A leader of the pack of critically endangered Mexican gray wolves in New Mexico was killed last month by federal officials because of his recent penchant for hunting livestock, according to Fish and Wildlife Service officials.

Rusty, also known as AM1296, was killed in New Mexico on April 12, shortly after Brady McGee, the Fish and Wildlife’s Mexican gray wolf recovery coordinator, announced the decision to take out the alpha of the Mangas Pack, which roams southwestern New Mexico in the northern Gila National Forest.

McGee said in a memo announcing the decision that the pack had killed 13 livestock in a 10-month period. Rusty, who wore a radio-collar, was directly linked to nine of those kills, though he sometimes hunted with another male, according to the memo.

Even without Rusty, the Mangas pack will have an adult, a sub-adult and three pups. McGee said that Rusty’s genes will continue to be present in the wild because he has offspring and siblings.

“Further, we do not anticipate that the removal of AM1296 will impact the ability of the pack to raise pups because there are numerous yearlings and adult members of the pack to assist in raising pups,” McGee said.

Aislinn Maestas, a spokeswoman for the wildlife service, said the decision to kill the wolf by gunshot was reached only after non-lethal management techniques were used.

Wolf advocates still raised concerns about Rusty’s death.

Chris Smith, a southwest wildlife advocate for WildEarth Guardians, said that killing the breeding or alpha male of a pack can disrupt pack dynamics. There can be in-fighting within the group, and younger wolves who are less experienced hunters can seek out livestock or carcasses — easier prey than an elk, for example — which can lead to more encounters with domesticated animals.

“When you remove kind of a key figure in that social group, there’s all kinds of things that can go awry,” he said.

Maestas said the pack’s breeding female has denned and is raising currently raises the rare pups.

Mexican gray wolves remains critically endangered. Smith said there are fewer than 250 of the animals in the United States.
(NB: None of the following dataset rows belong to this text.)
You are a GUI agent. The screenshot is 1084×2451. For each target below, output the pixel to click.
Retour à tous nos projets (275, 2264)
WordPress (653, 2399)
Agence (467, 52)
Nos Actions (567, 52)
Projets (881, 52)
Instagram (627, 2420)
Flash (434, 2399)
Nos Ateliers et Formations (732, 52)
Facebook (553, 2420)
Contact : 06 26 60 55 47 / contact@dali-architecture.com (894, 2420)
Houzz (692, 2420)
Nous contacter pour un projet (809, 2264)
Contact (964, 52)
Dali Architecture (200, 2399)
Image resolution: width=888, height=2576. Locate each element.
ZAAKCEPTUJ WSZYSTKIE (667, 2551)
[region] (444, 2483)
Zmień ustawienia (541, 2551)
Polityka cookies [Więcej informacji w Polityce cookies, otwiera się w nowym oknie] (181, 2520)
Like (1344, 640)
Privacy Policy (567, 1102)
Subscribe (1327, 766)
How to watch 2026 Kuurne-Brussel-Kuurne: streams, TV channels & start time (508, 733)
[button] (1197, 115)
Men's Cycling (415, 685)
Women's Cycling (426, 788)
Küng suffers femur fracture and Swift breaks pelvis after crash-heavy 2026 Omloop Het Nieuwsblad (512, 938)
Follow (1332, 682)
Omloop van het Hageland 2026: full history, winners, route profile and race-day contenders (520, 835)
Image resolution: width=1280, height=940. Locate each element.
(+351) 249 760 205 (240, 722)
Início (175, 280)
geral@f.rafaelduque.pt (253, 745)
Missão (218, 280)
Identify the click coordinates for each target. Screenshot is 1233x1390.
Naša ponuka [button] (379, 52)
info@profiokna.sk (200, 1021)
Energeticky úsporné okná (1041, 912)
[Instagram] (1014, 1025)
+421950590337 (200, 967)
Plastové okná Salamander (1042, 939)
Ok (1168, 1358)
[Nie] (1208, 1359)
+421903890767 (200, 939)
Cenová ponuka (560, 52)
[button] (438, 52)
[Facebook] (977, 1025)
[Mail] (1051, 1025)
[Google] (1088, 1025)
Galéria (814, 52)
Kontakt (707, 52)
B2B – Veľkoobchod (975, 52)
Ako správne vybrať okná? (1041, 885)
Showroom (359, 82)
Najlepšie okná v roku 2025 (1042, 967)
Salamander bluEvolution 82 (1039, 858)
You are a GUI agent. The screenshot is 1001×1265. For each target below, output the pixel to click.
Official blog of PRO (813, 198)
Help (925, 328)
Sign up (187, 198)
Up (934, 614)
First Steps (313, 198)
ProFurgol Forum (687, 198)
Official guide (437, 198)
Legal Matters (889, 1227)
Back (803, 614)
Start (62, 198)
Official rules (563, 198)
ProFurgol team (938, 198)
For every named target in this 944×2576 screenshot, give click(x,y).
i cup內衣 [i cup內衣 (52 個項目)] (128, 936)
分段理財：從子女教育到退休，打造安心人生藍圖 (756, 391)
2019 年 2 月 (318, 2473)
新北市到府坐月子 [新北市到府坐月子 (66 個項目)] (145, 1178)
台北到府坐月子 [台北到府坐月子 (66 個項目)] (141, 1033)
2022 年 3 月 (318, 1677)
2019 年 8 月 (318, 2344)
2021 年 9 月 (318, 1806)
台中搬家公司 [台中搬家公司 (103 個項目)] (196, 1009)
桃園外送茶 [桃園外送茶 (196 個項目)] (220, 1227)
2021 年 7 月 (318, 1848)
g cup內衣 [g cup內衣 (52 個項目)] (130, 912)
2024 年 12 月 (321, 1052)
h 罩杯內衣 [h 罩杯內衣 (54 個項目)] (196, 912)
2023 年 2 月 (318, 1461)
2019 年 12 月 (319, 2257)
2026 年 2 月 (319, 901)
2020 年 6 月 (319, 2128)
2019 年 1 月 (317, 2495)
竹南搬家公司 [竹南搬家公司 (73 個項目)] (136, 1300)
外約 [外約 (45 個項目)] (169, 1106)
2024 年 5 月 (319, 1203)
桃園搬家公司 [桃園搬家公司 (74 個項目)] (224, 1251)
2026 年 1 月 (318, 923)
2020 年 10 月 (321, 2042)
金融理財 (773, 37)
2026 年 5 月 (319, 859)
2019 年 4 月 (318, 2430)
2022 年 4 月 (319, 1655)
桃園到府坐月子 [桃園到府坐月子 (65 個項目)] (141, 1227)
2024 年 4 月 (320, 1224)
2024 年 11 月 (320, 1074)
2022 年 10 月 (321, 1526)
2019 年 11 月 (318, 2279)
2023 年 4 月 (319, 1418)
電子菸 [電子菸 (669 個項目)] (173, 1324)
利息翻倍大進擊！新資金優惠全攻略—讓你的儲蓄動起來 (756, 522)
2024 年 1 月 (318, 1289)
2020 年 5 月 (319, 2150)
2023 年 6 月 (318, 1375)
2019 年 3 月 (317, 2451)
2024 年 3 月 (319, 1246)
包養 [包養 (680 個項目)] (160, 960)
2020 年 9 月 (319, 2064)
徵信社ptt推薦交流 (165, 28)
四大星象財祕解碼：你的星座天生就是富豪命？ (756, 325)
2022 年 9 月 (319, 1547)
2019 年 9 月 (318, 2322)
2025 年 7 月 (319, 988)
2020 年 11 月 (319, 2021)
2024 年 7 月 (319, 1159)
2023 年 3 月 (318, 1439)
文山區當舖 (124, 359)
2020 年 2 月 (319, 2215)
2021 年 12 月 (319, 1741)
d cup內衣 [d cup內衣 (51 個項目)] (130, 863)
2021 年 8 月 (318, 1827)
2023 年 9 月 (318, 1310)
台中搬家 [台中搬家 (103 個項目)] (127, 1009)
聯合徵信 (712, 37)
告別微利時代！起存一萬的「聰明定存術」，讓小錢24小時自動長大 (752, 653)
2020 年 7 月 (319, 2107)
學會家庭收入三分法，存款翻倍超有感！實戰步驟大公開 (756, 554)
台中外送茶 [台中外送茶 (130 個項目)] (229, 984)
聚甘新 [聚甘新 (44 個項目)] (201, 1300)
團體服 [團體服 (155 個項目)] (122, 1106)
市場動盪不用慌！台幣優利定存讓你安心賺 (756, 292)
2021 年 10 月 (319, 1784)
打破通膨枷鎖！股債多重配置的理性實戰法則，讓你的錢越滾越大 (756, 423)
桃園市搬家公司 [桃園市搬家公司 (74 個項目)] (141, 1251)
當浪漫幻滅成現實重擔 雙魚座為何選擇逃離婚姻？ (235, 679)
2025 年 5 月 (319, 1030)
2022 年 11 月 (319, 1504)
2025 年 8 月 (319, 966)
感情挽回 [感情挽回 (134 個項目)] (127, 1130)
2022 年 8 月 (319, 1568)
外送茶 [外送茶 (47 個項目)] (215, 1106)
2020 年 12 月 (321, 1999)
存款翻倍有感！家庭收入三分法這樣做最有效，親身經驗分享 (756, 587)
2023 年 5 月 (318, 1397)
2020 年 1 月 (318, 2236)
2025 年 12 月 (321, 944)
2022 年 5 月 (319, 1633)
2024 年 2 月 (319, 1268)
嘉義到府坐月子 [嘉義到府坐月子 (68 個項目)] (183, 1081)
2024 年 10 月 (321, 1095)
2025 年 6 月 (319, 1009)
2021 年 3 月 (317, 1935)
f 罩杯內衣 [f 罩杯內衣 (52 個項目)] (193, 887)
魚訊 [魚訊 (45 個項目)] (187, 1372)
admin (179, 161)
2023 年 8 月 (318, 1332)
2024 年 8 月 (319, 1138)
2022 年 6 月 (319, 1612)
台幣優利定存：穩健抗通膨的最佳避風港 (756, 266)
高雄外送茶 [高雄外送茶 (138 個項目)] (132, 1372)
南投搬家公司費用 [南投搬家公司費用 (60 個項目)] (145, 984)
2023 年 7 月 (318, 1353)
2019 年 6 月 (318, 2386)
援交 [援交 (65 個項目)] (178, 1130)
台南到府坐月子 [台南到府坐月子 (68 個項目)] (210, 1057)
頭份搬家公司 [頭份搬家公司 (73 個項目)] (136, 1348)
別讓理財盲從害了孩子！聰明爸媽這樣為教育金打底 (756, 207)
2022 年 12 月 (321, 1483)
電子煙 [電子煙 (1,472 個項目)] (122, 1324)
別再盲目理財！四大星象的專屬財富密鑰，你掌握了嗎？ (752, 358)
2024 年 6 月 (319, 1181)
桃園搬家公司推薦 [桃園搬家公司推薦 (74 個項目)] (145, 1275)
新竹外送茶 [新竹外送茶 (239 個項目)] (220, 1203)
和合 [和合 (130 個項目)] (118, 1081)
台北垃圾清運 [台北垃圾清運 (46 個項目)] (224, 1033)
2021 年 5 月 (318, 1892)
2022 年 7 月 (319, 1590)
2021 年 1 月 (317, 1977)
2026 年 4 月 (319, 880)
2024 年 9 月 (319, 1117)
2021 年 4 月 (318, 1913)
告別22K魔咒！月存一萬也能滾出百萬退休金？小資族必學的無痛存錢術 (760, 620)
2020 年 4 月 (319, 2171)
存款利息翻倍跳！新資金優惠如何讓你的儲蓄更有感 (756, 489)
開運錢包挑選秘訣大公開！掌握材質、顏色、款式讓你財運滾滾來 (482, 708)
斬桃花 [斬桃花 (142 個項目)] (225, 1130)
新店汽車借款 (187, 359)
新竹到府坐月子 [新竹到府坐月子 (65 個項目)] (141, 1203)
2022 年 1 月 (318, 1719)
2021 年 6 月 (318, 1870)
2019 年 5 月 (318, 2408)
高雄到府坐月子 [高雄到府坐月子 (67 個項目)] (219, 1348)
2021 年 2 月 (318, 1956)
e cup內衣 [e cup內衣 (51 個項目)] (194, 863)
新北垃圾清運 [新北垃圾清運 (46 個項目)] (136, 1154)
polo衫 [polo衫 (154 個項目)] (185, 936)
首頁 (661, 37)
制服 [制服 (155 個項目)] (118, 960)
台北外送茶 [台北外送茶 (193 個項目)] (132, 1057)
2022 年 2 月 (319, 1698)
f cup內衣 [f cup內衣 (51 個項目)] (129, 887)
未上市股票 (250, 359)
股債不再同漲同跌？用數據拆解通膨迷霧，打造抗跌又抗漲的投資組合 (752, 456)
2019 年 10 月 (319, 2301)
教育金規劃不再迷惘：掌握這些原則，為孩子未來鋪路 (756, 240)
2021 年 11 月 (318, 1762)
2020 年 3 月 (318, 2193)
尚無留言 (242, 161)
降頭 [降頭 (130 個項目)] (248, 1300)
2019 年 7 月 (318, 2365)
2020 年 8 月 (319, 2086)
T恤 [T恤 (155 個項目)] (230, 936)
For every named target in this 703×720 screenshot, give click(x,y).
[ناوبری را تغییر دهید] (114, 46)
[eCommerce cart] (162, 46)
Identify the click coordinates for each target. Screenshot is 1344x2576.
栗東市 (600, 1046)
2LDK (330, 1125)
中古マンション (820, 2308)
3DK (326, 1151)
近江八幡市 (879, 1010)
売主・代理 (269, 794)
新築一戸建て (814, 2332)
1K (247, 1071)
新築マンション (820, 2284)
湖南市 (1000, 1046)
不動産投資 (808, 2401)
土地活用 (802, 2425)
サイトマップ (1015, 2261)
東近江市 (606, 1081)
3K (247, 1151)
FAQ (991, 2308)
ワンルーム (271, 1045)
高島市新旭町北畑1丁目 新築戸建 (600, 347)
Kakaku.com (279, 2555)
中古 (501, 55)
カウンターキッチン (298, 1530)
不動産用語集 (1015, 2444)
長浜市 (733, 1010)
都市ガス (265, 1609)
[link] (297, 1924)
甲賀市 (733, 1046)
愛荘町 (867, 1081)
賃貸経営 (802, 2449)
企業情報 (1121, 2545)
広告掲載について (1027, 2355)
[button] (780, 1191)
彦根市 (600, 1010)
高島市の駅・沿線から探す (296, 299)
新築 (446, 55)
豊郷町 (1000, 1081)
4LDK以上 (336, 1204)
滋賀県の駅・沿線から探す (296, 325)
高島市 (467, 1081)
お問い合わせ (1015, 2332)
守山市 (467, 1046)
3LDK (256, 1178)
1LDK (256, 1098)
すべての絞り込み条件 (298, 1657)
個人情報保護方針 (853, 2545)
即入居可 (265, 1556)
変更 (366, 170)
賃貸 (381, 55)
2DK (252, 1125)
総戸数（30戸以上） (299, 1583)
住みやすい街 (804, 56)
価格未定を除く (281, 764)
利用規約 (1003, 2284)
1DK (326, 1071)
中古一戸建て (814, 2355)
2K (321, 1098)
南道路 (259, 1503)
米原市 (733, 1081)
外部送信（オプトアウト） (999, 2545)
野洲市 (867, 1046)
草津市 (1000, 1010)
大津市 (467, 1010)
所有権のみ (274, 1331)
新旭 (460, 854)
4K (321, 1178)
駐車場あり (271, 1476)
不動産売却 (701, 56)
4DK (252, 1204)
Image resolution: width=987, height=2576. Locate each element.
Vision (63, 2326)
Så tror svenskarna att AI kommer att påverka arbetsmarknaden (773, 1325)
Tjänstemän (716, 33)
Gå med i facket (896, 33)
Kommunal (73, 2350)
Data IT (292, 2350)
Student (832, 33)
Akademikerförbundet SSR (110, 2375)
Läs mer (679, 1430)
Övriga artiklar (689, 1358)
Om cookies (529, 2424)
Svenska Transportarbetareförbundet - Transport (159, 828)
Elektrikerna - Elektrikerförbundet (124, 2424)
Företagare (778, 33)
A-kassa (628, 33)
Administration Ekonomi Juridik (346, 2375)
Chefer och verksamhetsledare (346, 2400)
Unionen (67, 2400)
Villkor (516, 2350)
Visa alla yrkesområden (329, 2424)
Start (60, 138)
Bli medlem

“We should always just be reminded that this is an animal on the verge of extinction. And cattle are anything but,” Smith said. “They’re out on the landscape to provide private profit. And I just think that needs to be reiterated and remembered every time one of these (wolves) is killed.”

Other wildlife advocates also decried the decision.

“Wolves belong in the wild, and each individual wolf is essential to the species’ survival,” said Nina Eydelman, Animal Protection of New Mexico’s chief program and policy officer – equine and wildlife. “Ranchers who choose to place their domestic cattle on our public lands should have to accept the conditions that come with those public lands, including the presence of healthy populations of native carnivores. Wolves were there first.”